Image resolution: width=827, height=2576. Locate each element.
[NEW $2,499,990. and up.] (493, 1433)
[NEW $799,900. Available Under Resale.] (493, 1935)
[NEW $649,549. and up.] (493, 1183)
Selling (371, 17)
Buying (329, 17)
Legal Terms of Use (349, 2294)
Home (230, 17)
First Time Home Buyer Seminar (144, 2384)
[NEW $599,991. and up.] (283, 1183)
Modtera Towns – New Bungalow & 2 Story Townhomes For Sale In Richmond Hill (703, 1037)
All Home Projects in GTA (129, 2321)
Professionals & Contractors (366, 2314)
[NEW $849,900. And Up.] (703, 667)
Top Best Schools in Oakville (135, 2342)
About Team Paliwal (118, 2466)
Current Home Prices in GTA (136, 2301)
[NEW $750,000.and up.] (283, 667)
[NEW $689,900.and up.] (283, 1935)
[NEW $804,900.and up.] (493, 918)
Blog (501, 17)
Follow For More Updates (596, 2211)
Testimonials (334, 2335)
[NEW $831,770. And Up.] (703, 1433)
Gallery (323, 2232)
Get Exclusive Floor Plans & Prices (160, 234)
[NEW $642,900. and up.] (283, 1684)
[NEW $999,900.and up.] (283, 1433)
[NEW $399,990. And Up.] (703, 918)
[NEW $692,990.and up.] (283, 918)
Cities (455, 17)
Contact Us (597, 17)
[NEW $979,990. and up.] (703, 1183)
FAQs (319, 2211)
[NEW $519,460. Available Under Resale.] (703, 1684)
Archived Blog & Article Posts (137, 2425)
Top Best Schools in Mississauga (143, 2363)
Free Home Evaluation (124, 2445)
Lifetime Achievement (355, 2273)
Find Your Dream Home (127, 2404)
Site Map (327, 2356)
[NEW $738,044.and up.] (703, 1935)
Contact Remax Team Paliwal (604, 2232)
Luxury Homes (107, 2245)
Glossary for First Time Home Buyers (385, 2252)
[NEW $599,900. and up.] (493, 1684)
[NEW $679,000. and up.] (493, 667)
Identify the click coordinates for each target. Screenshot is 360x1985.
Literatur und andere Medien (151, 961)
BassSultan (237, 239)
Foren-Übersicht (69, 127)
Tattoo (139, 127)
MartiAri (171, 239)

+++

*TO DO*
In your answer, repeat each line of the material word for word.

*RESPONSE BELOW*
Image resolution: width=827, height=2576. Locate each element.
[NEW $2,499,990. and up.] (493, 1433)
[NEW $799,900. Available Under Resale.] (493, 1935)
[NEW $649,549. and up.] (493, 1183)
Selling (371, 17)
Buying (329, 17)
Legal Terms of Use (349, 2294)
Home (230, 17)
First Time Home Buyer Seminar (144, 2384)
[NEW $599,991. and up.] (283, 1183)
Modtera Towns – New Bungalow & 2 Story Townhomes For Sale In Richmond Hill (703, 1037)
All Home Projects in GTA (129, 2321)
Professionals & Contractors (366, 2314)
[NEW $849,900. And Up.] (703, 667)
Top Best Schools in Oakville (135, 2342)
About Team Paliwal (118, 2466)
Current Home Prices in GTA (136, 2301)
[NEW $750,000.and up.] (283, 667)
[NEW $689,900.and up.] (283, 1935)
[NEW $804,900.and up.] (493, 918)
Blog (501, 17)
Follow For More Updates (596, 2211)
Testimonials (334, 2335)
[NEW $831,770. And Up.] (703, 1433)
Gallery (323, 2232)
Get Exclusive Floor Plans & Prices (160, 234)
[NEW $642,900. and up.] (283, 1684)
[NEW $999,900.and up.] (283, 1433)
[NEW $399,990. And Up.] (703, 918)
[NEW $692,990.and up.] (283, 918)
Cities (455, 17)
Contact Us (597, 17)
[NEW $979,990. and up.] (703, 1183)
FAQs (319, 2211)
[NEW $519,460. Available Under Resale.] (703, 1684)
Archived Blog & Article Posts (137, 2425)
Top Best Schools in Mississauga (143, 2363)
Free Home Evaluation (124, 2445)
Lifetime Achievement (355, 2273)
Find Your Dream Home (127, 2404)
Site Map (327, 2356)
[NEW $738,044.and up.] (703, 1935)
Contact Remax Team Paliwal (604, 2232)
Luxury Homes (107, 2245)
Glossary for First Time Home Buyers (385, 2252)
[NEW $599,900. and up.] (493, 1684)
[NEW $679,000. and up.] (493, 667)
Identify the click coordinates for each target. Screenshot is 360x1985.
Literatur und andere Medien (151, 961)
BassSultan (237, 239)
Foren-Übersicht (69, 127)
Tattoo (139, 127)
MartiAri (171, 239)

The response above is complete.